Um grupo de famílias do povo Nukini, no perímetro do Parque Nacional da Serra do Divisor (PNSD), no Município de Mâncio Lima, no Estado do Acre, foi vítima de uma ação repressora levada à cabo por uma "Força Tarefa" constituída por servidores do Instituto Brasileiro do Meio Ambiente e dos Recursos Naturais Renováveis (Ibama) e efetivos da Polícia Federal e Polícia Militar do Estado do Acre, apoiados por Helicóptero do Exército Brasileiro, no dia 16 de julho de 2005. A denúncia consta em nota de "Repúdio", divulgada nos últimos dias por organizações indígenas deste Estado como a Organização dos Povos Indígenas do Acre, Sul do Amazonas e Noroeste de Rondônia (Opin), Associação Indígena Nukiri (Ain) e Organização dos Povos Indígenas do Rio Envira (Opire), e por entidades indigenistas, entre as quais o Conselho de Missão entre Índios (Comin) e Conselho Indigenista Missionário-Regional Amazônia Ocidental (Cimi-AO).

A ação, que destruiu posses tradicionais, habitações, escola, posto de atendimento à saúde e diversos objetos de uso pessoal e familiar, foi "conseqüência abusiva de uma decisão de reintegração de posse em favor do Ibama, de área de terra pretendida por um grupo de famílias da etnia Nukini", no perímetro do Parque Nacional da Serra do Divisor, constante do Mandato de Intimação expedido pelo Juiz Federal da 1a Vara, Dr. David Wilson de Abreu Pardo.

A ação, segundo a denúncia, aconteceu de forma "covarde e sem a menor necessidade", antes do prazo dado à Fundação Nacional do Índio (Funai) para contestar a Liminar, e apesar de que as famílias indígenas já haviam deixado o local.

A denúncia esclarece que o território pleiteado pelos índios Nukini é território tradicional, e que a região constitui foco de interesses privados, de consórcios entre o poder público, ONG's e empresas, visando o manejo turístico e expedições científicas. Condena os interesses excusos e as atitudes discriminatórias e ofensivas, oriundos dos meios públicos (estadual e municipal) e de meios privados que insistem em descaracterizar os legítimos interesses dos povos indígenas. Exige, finalmente, que a Funai promova a imediata revisão dos limites da área, delimitação e demarcação, visando garantir os legítimos direitos do povo Nukini, e que o Ibama enquanto órgão da estrutura do Estado, respeite os indígenas, "enquanto povos que possuem direitos originários, garantidos pela Constituição da República Federativa do Brasil, cujo cumprimento condiciona todos os órgãos da administração pública e não apenas alguns".

# # # # #

Instrução A:
Responda a estas perguntas com base no texto sobre os Nukini:
(i) Em que data ocorreu a ação da "Força Tarefa"?
(ii) Quem expediu o Mandato de Intimação?
(iii) O que se exige que a Funai promova?
Instrução B: Por favor, transforme em lista o parágrafo do texto sobre os Nukini que começa com "A denúncia esclarece que o território", mantendo seus fatos principais.
Instrução C: Retome o texto sobre os Nukini e dê continuidade a ele a partir da última frase apresentada.

# # # # #

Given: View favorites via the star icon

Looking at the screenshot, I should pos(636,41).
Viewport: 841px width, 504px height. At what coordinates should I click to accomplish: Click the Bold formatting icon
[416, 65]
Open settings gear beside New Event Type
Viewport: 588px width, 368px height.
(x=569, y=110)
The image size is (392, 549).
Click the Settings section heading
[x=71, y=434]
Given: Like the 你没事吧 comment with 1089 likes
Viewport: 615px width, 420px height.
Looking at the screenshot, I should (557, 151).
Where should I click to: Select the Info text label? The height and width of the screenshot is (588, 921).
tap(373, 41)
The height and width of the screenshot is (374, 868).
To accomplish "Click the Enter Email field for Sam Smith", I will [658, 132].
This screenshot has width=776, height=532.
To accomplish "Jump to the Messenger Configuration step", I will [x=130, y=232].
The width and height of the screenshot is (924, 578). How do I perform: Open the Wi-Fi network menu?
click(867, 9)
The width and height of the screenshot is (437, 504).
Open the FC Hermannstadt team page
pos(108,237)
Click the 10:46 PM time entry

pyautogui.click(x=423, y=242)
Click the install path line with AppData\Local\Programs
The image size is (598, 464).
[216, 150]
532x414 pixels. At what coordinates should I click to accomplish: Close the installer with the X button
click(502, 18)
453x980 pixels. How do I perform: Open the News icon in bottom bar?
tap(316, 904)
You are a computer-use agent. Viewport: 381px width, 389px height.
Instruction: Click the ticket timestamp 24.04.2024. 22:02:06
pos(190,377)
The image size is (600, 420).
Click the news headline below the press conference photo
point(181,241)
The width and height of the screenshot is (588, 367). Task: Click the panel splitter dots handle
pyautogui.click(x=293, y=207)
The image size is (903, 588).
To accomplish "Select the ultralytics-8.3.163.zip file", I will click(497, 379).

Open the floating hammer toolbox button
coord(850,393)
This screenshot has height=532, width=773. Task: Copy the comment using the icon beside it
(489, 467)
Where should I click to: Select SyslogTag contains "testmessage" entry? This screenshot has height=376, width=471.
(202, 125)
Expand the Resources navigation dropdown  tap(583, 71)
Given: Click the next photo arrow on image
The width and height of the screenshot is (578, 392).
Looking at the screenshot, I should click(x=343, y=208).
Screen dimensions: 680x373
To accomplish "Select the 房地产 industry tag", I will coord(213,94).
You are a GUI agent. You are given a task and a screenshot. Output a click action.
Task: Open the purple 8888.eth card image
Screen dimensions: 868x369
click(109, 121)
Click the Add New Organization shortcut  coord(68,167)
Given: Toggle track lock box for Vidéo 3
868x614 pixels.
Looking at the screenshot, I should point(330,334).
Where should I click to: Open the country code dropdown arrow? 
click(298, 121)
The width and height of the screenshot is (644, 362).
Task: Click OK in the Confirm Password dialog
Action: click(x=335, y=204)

# # # # #

Resposta esperada A:
(i) Em 16 de julho de 2005.
(ii) O Juiz Federal da 1a Vara, Dr. David Wilson de Abreu Pardo.
(iii) A imediata revisão dos limites da área, a delimitação e a demarcação, para garantir os legítimos direitos do povo Nukini.

Resposta esperada B:
- O território reivindicado pelos Nukini é tradicional.
- A região é foco de interesses privados e de consórcios entre o poder público, ONGs e empresas, voltados ao manejo turístico e a expedições científicas.
- A denúncia condena interesses desonestos e atitudes discriminatórias e ofensivas, vindos de meios públicos (estaduais e municipais) e privados, que tentam descaracterizar os legítimos interesses dos povos indígenas.
- Exige que a Funai revise imediatamente os limites da área e faça sua delimitação e demarcação, garantindo os direitos do povo Nukini.
- Exige que o Ibama respeite os indígenas como povos com direitos originários garantidos pela Constituição, cujo cumprimento obriga todos os órgãos da administração pública.

Resposta esperada C:
Manaus, 26 de julho de 2005.

Íntegra do

REPÚDIO À COVARDIA, ARBITARIEDADE E
ABUSOS DO IBAMA CONTRA OS NUKINI DO ACRE

As entidades indígenas e indigenistas,signatárias deste documento, dão conhecimento à opinião pública e denunciam às autoridades constituídas os atos de autoritarismo etnocentrismo que covardemente foram perpetrados contra o povo Nukini da Serra do Moa, fronteira Brasil-Perú, que tiveram suas posses tradicionais, habitações, escola e posto de atendimento à saúde (e diversos objetos de uso pessoal e familiar) destruídos pela ação repressora levada à cabo por uma "Força Tarefa" constituída por servidores do IBAMA, Polícia Federal e Polícia Militar do Estado do Acre, apoiados por Helicóptero do Exército Brasileiro.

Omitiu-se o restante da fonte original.